From today's Straits Times,
it seems certain company's have immunity from the law.
So let's say Temasek Holdings owns a few hawker stalls, does it mean it will always receive "A" cleaniness grade?
Oct 27, 2006
Cisco drops from A to B in tougher grading scheme
Regulator says staff's forgery case didn't affect grading; attrition to blame, says firm
By Ben Nadarajan
TRAINING IN PROGRESS: A Cisco spokesman said the company has improved its supervisor-to-guard ratio and this has lowered its attrition rate by half.
THE big guns in the security business, Cisco, scored a surprise B in a tougher, new grading exercise for Singapore's 272 security agencies.
The Straits Times knows of at least four agencies which received A grades this year.
Cisco, a subsidiary of Temasek Holdings, had scored As in past gradings, which were less rigorous than the latest ranking.
A Cisco spokesman explained that the B grade was caused by a high attrition rate among its guards.
The company has improved its supervisor-to-guard ratio and this has enabled better interaction with their officers on the ground and lowered its attrition rate by half, said the spokesman.
On their part, industry players told The Straits Times the lower grade could have been due to a forgery case involving a Cisco employee. In August, a 25-year-old administrative officer was jailed 18 weeks for forging approval letters from the police's licensing department for 11 Cisco guards.
But the Security Industry Regulatory Department (SIRD), which is part of the police force, said this case had not affected Cisco's grading.
Also, unlike in previous court cases, the company was not charged together with its employee for that offence.
Industry players say the regulator had made clear to them in the past that a security company's owners had to be responsible for the actions of their staff.
The director of a security firm, who has been in the business for 15 years, noted that in past cases where an employee flouted the law, the company owners were also charged.

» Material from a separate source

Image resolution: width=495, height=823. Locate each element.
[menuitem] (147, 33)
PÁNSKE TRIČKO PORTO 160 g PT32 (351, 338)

Under the Private Investigation and Security Agencies Act, company directors are liable for prosecution unless they can prove that the offence was committed without their consent and that they had conducted due diligence to prevent such an offence.
The police said Cisco was not charged as there was 'no evidence to suggest Cisco as a company was responsible for, or complicit in, the offence'.
The police spokesman also said an employee who commits offences 'in his own capacity' has to bear personal responsibility.
What has also left the industry perplexed is that any offence relating to deploying an unlicensed guard - as Cisco did with the 11 guards with false approvals - would usually mean an automatic D grade for the company.
But the police spokesman said a D grading was not mandatory and would depend on the number of offences and the severity of any breaches.
Another issue that has created ripples in the industry was the sudden reluctance by SIRD to post every company's latest grades online.
There has been widespread speculation in the industry that SIRD's sudden change of heart had to do with Cisco's surprise score.
But the police have made clear that the two matters are completely unrelated.
Its spokesman said the reason for not posting the grades online was that this was the first time the industry had been put through a comprehensive set of judging criteria.
'SIRD feels that there is value in further engaging the security agencies and buyers to seek their feedback on the pilot exercise, and review and revise the grading criteria to ensure that it is a more effective performance indicator,' the police spokesman said.
'This also gives the industry time and opportunity to upgrade their professionalism in tandem with the newly introduced security standards.'
In the past three years, grades were posted online under a much simpler scheme, which considered the percentage of trained guards employed by each firm.